El gobierno de Estados Unidos, bajo la administración de Donald Trump, entregó documentación que detalla homicidios cometidos por agentes del Servicio de Control de Inmigración y Aduanas (ICE) en varios incidentes recientes. Estas pruebas forman parte de investigaciones oficiales que buscan esclarecer el uso letal de la fuerza por parte de agentes en situaciones de detención o arresto.
Entre los casos cubiertos se encuentran muertes ocurridas durante operativos de control migratorio, incluyendo uno en el que un migrante mexicano fue abatido en un punto de revisión en Texas. Otro caso implicó a un ciudadano colombiano que falleció en un tiroteo vinculado con ICE en el estado de Maine, lo que ha generado preocupación y llamado a revisar las políticas y protocolos del organismo.

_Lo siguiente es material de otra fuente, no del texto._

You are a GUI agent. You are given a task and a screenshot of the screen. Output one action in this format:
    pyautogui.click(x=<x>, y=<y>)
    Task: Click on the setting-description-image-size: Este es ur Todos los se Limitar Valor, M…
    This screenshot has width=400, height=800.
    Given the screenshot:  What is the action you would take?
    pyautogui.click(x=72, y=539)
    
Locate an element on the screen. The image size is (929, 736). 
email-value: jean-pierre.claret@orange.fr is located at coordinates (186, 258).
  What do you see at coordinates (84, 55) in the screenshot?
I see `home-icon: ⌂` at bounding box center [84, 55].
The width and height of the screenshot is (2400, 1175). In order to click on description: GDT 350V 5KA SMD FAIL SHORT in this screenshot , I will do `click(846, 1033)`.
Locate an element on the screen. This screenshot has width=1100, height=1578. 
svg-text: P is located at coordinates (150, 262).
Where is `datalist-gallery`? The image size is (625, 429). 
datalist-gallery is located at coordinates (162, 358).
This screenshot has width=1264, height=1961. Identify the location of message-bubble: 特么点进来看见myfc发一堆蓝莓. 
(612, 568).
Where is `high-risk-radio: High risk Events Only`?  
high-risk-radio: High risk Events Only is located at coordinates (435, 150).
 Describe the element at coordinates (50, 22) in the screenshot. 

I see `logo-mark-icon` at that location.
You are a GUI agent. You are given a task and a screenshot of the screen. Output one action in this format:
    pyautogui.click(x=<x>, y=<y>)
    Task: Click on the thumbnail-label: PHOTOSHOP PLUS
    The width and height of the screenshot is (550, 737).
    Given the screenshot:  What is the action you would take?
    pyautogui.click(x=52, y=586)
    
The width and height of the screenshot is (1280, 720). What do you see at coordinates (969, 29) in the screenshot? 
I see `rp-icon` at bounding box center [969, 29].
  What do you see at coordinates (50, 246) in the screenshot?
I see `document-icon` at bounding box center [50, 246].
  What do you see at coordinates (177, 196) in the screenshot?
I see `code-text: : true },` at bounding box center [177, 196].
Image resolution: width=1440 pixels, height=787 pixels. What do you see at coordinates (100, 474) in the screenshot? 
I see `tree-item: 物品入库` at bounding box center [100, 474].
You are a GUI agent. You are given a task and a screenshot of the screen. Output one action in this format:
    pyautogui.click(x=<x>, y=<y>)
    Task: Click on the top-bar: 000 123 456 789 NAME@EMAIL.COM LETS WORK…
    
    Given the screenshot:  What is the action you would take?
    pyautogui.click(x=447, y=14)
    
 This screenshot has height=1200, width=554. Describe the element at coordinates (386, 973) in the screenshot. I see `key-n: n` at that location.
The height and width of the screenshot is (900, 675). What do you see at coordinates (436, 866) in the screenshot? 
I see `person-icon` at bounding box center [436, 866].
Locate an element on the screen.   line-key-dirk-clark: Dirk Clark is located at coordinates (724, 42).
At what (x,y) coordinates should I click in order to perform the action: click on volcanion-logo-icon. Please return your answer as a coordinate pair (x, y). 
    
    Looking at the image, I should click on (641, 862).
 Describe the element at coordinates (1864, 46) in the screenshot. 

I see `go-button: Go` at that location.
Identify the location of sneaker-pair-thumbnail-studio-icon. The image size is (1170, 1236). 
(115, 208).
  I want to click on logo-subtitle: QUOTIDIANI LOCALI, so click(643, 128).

Estos hechos ocurren en un contexto marcado por tensiones políticas y críticas hacia la Guardia Nacional y otras medidas de seguridad federales implementadas en ciudades con gobiernos demócratas, donde se reportó que la presencia militar no redujo los índices de violencia. Además, preocupa el alto costo económico de estas acciones para los contribuyentes estadounidenses.
Las pruebas entregadas se suman a un debate más amplio sobre la actuación de Ice y otras agencias federales en materia de seguridad interior y derechos humanos. Sectores cuestionan la legalidad y proporcionalidad del uso de fuerza letal en operativos, mientras que el gobierno sostiene que se actúa dentro del marco legal para proteger las fronteras y mantener el orden.
En paralelo, la administración Trump ha dirigido su atención hacia otros frentes internacionales, incluyendo investigaciones sobre la presencia de drones iraníes en Cuba y ataques militares en respuesta a tensiones en Medio Oriente. Estas acciones reflejan un enfoque de seguridad exterior y frontera marcado por la firmeza y la confrontación.